Anyone who has read the blogs I have posted so far on this site may be wondering by now whether I only teach advanced students, or do I teach beginners as well.
The answer to that is Yes! I most certainly do teach beginners as well. In the course of my career I have taught hundreds, if not thousands of beginners, both private individual lessons, and in classroom situations too. And over those many years, I've learned a thing or two, through trial and error, about how to motivate beginners to learn.
The most important thing, I have found, for me, is to learn about my student. Because I have found that the only answer to the question of what will motivate my student, lies in the student. For example, there are students who have a natural feel for rhythm, while others don't. There are students that have a natural feel for melody, while others don't. Some students are excited about learning how to read music, while others may have a mental block about it, or even an aversion to it. Does this mean I can't teach them how to read music? No, of course not! But it may mean I need to adjust my teaching approach with them accordingly.
Now, of course, it is very important that beginners learn the basics of how to play their instrument, and the basics of the musical elements (rhythm, melody, harmony, form, expression, etc), and I generally include music theory and reading music in that, although that does not need to be approached directly, and in the case of music that involves improvisation, it is possible to bypass reading music altogether. Reading music is merely a skill which enables musical ideas to be conveyed in a way where everyone involved can be “on the same page” so to speak. It just makes things more efficient, especially in a group situation, where everyone has a different musical part to learn.
So, yes, of course, teaching all the basics is foremost in my mind whenever I am teaching beginners. However, my approach is not rigid, and I do not necessarily approach it the same way with every student.
However, one thing that is universal with all students about learning to play an instrument, is the fact that playing an instrument is first and foremost a physical activity. The two instruments I teach are drums and piano. Now, when I first started teaching drums, the first thing I taught was the “correct” way to hold the drumsticks. So, before I even gave myself a chance to observe my student's natural instinct to hitting a drum with a stick, I began teaching him/her the “correct” way. Same with piano. My lessons would always be about two main things: correct hand position and correct finger motion. That, and finding “middle C” on the piano. Now, of course all this was and still is the right place to start, however, it's the approach to this beginning that I have changed over the years. Because now, instead of me sitting the student down and trying to teach them the “rights and wrongs” about playing music, before even observing anything about the student, the first thing I do is simply invite the student to try his hand at playing the instrument. Some of them will say “What do I play?” I answer, “Play anything you want. Don't worry about whether it's correct or not.”

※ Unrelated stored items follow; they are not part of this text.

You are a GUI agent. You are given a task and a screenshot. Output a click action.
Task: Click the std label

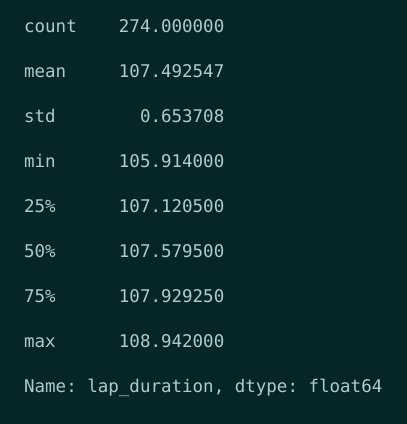click(x=40, y=116)

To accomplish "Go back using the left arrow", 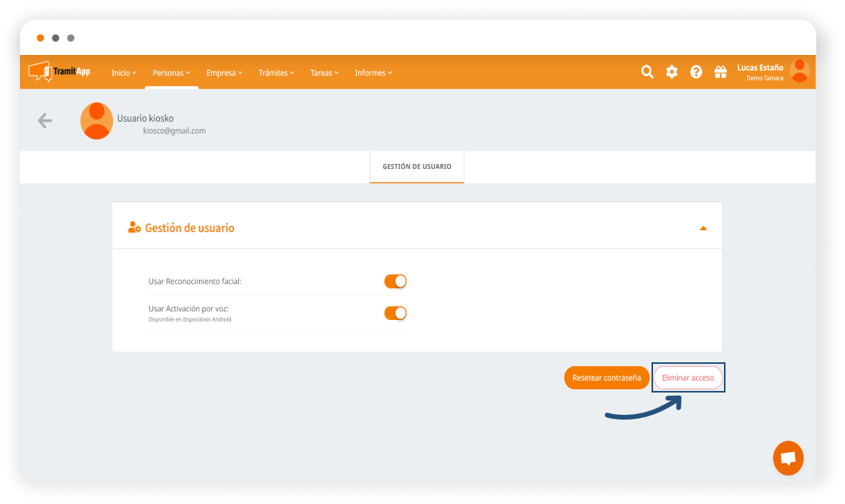I will tap(45, 120).
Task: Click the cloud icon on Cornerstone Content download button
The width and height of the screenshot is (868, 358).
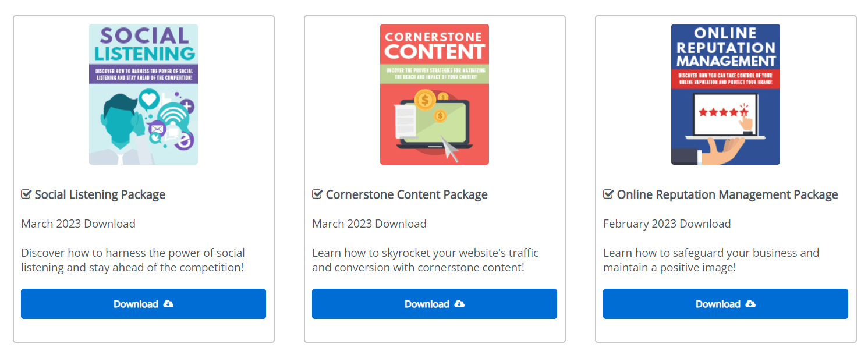Action: point(459,304)
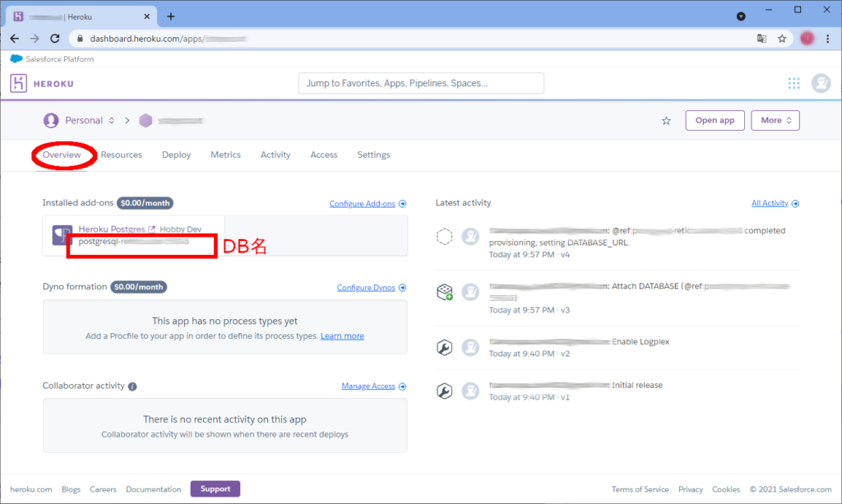This screenshot has height=504, width=842.
Task: Switch to the Resources tab
Action: click(122, 155)
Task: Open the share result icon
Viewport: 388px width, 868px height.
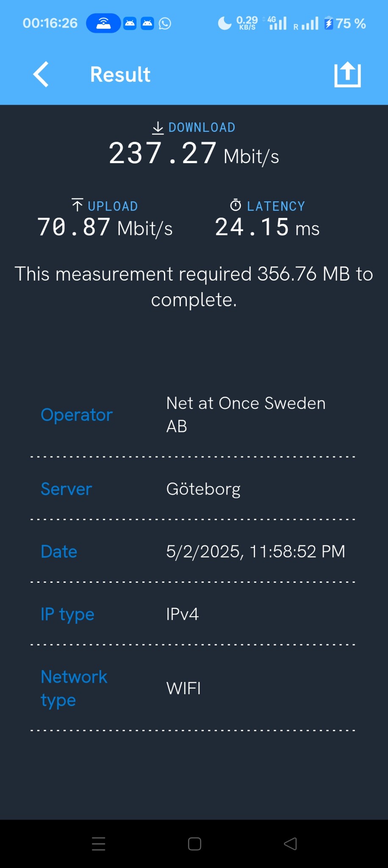Action: click(x=347, y=75)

Now some students will still be stuck for what to do, but that already tells me something about that student. They like and need to have a little more direction and guidance, before attempting to do something. And so with them, I will then give them a little something more to go by – a suggestion of some kind – but I will still keep it very open, meaning I still am giving them as much free reign as possible to explore the instrument on their own.
And of course there are other students that take to this free, open approach like a fish takes to water. I generally find this happens most often with very young children. They tend to have less preconceptions, and consequently less inhibitions.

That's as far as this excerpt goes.